> 抜粋文
家の価値を調べるサイトは怪しい?本当のデメリットを運営者が隠さず解説

近年、インターネット上で手軽に家の価値を調べられるサイトが増え、多くの人が利用するようになりました。しかし、その一方で「個人情報を入力するのが不安」「しつこい営業電話がかかってきそう」といった理由から、利用をためらっている人も少なくありません。
家の価値を調べるサイトがなぜ「怪しい」と思われがちなのか、その理由と本当のデメリットを運営者の視点と利用者の視点の両面から、徹底的に解説します。
さらに、デメリットを理解したうえで、それでも利用する価値があるのか、そして安全に活用するための具体的な注意点まで詳しく紹介します。
もくじ
【3種類】家の価値を調べるサイトの特徴とは?

> 課題の指示
家の価値を調べるサイトについての抜粋文を、最後の「【3種類】家の価値を調べるサイトの特徴とは?」の後から引き継いで書き進めること。 一覧は使わなくてよい。

> 提供資料

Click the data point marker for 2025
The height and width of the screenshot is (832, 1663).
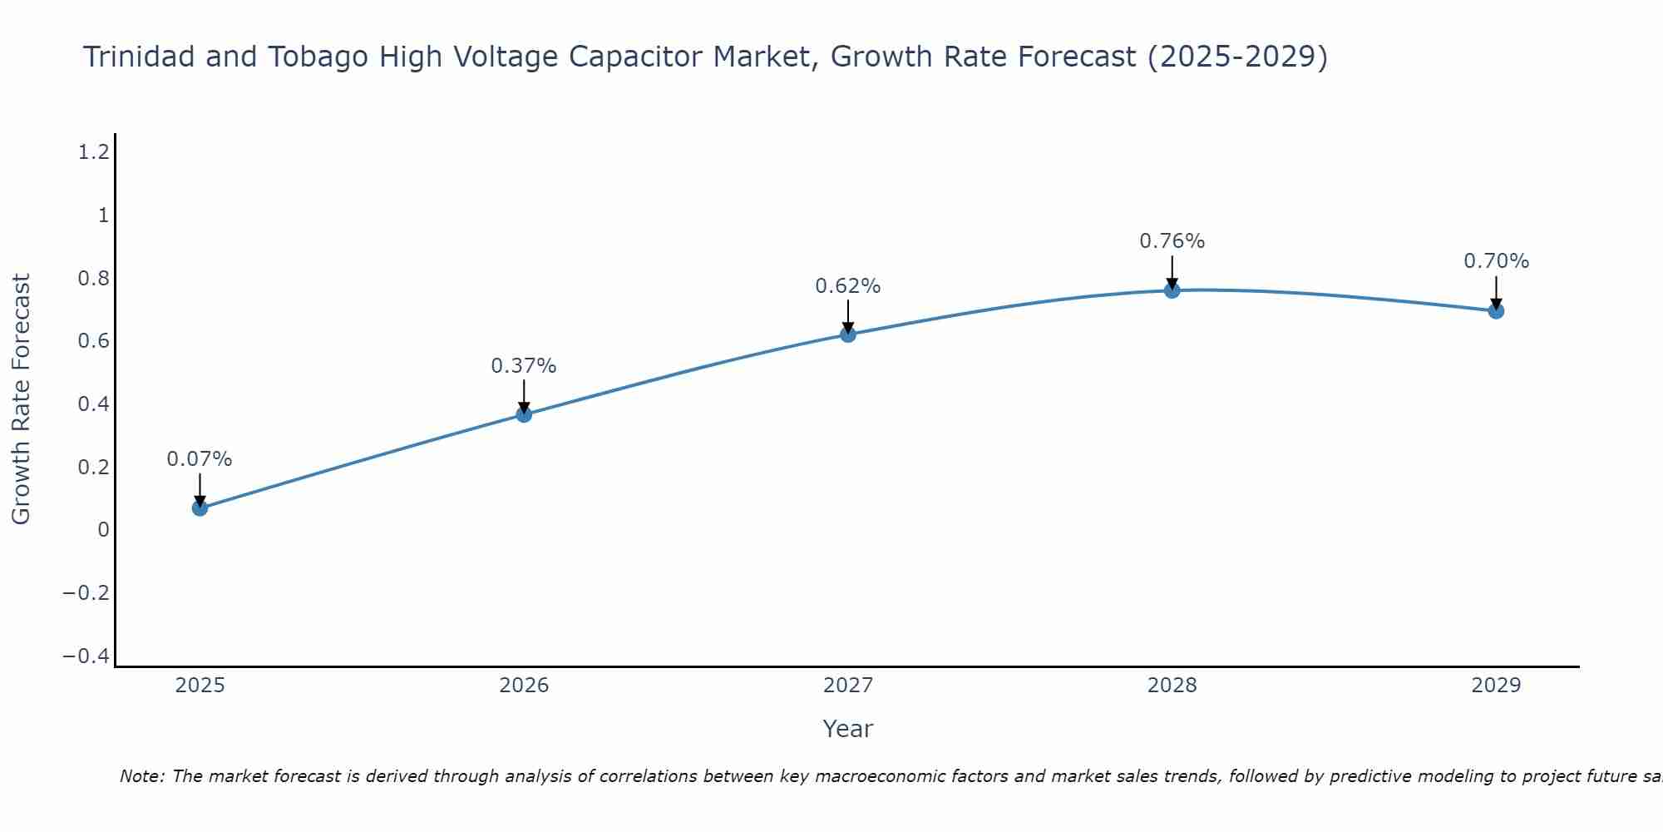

> 問題の解答
「家の価値を調べるサイト」と一言でいっても、その種類はさまざまです。まずは、どのようなサイトがあるのか、大きく3つに分けて解説します。
政府が運営!不動産情報ライブラリから自分で売却価格を予想
不動産情報ライブラリは国土交通省が運営するサイトで、実際の不動産取引データをもとに、類似物件の成約価格を調べられます。
調べ方の一例としては、次のとおりです。
- 不動産情報ライブラリにアクセスし、「不動産価格(取引価格・成約価格)情報の検索」をクリック
- プルダウンメニューから地域、不動産の種類(【土地と建物】【中古マンション等】など)、時期を選択
- 「ダウンロード」または「一覧表示」をクリック

不動産情報ライブラリ「不動産価格(取引価格・成約価格)情報の検索」
画像引用:国土交通省「不動産情報ライブラリ>不動産価格(取引価格・成約価格)情報の検索・ダウンロード」
過去の成約事例から建築年や面積、駅からの距離など、立地条件が似た物件の価格を参照し、自身で市場価値を推測します。
自分で調べる手間と時間は必要ですが、個人情報を一切入力することなく完全に匿名で利用できる安心感はあるでしょう。
政府運営の不動産データベースサイトで「家の価値を調べる」、主なメリットとデメリットは次のとおりです。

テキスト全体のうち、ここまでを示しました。